This research uses a slimtube containing quartz sand with a length of 1890 cm, tube diameter of 0.639 cm, porosity of 25.7%, a permeability of 15.803 darcy, and a pore volume of 155.838 cc at 120 ºC. Furthermore, the Slimtube is filled with crude oil with the composition of H2S, CO2, N2, C1, C2, C3, i-C4, n-C5, C6, and C7+, with variations of displacement pressure is 1200, 1300, 1380, 1400, 1500 Psig. The result of oil recovery from CO2-oil displacement at each pressure is shown in Figure 6.
Figure 6 shows that the oil recovery when the displacement pressure is below MMP will increase along with the increase of displacement pressure. The phenomena occurs both in the oil recovery at breakthrough, displacement of 1.2 pore volume (PV) and blowdown. Furthermore, for displacement at and above TTM, the increase in displacement only resulted in a relatively small increase in oil recovery. This occurs at breakthrough, 1.2 pore volume, and at blowdown. Therefore, it can be decided that the magnitude of TTM is 1380 Psig. After this pressure, the addition of pressure only increases the oil recovery slightly.

2.3. Swelling Factor

The presence of CO2 gas dissolved in oil will increase the volume of oil. This increase in volume is expressed by a quantity called the swelling factor, which is "The ratio of the volume of oil that has been filled with CO2 to the initial oil volume before being filled with CO2, if the magnitude of this swelling factor is more than one, it indicates the presence of expansion”. Simon and Graue [13] said that the swelling factor is influenced by the mole fraction of CO2 dissolved in the oil (XCO2) and the size of the oil molecules formulated by the ratio of molecular weight density (M/ρ). Particularly, the results of Wellker and Dunlop [12] showed that the swelling factor is also influenced by pressure and temperature as shows in Figure 7.

3. Results and Discussion

3.1. Screening Criteria of F Layer

The mapping of Layer F of KHL Field is carried out to evaluate the feasibility of the CO2 flooding application. The crucial part is reservoir characterization of reservoir rock physics, reservoir fluid physics and chemistry, and reservoir conditions. This characterization served as a discretion and input for laboratory studies and reservoir simulation of applied CO2 injection in Layer F, either during pilot project and full-scale application [2].
Based on EOR screening criteria Taber, J. J., Martin, F. D., and Seright, R.S. [22] in Table 1, for Layer F of KHL Field, when adjusted with the most affecting factors and parameters in EOR method screening (oil characteristics and reservoir characteristics), then EOR method using CO2 gas injection is appropriate, or considered to be feasible for field application. Screening results of Layer F is shown in Table 2.
CO2 injection is commonly carried out with injecting a certain amount of CO2 (30% or more than hydrocarbon PV) into the reservoir.
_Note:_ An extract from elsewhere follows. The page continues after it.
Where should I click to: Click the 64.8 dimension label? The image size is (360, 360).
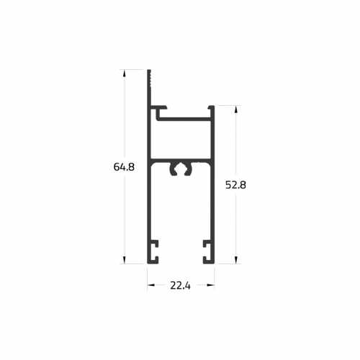(x=124, y=167)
CO2 is not instantly mixed with oil during the first contact, but after going through gradual contacts or multiple contacts. CO2 extracts light-to-medium hydrocarbon components; and if the pressure is high enough, it would form a mixture to displace oil films from the rocks. Over the depths less than 1,800 ft, reservoir is considered not qualified to meet the technical screening criteria of miscible CO2 injection.
Furthermore, oil reservoirs with API gravity greater than 22 oAPI, is qualified to meet the technical screening criteria of immiscible CO2 injection with the injection pressure is set to be less than minimum miscible pressure (MMP). Immiscible CO2 flooding is commonly less effective, yet it would still gain more oil recovery than water injection. Besides, CO2 gas source with exceptional quality is paramount, which has minimal-to-no content of water (H2O) nor dry gas.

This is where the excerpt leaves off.